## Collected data
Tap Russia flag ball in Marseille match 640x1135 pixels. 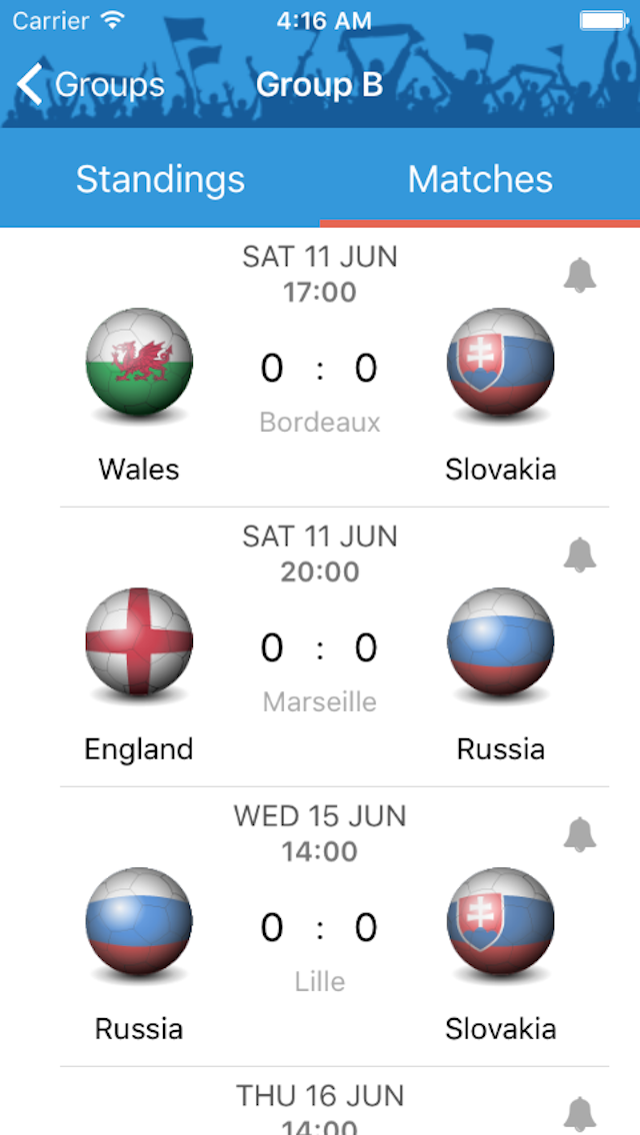point(500,641)
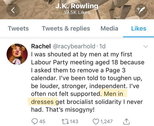The height and width of the screenshot is (126, 154).
Task: Tap the heart like icon
Action: (x=96, y=121)
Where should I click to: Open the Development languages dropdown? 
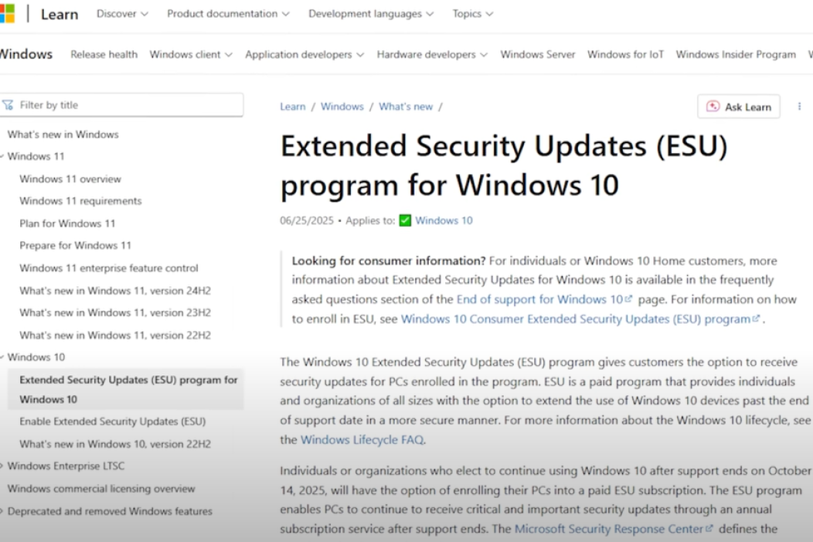371,14
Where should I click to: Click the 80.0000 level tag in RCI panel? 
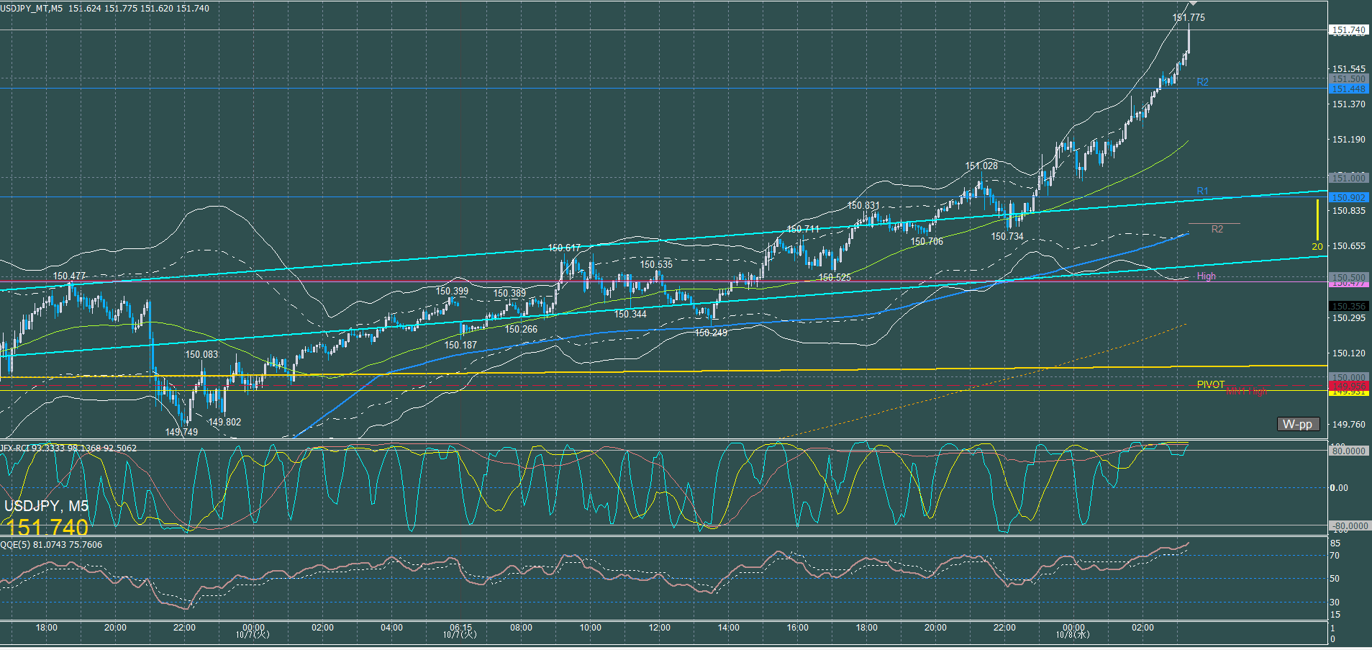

## To do
Your answer must be the lines from the one containing "Where should I click to: Open" through the last line of the records, copied exactly, with no pictures.

## Output of the task
Where should I click to: Open the Development languages dropdown? 
371,14
Where should I click to: Click the 80.0000 level tag in RCI panel? 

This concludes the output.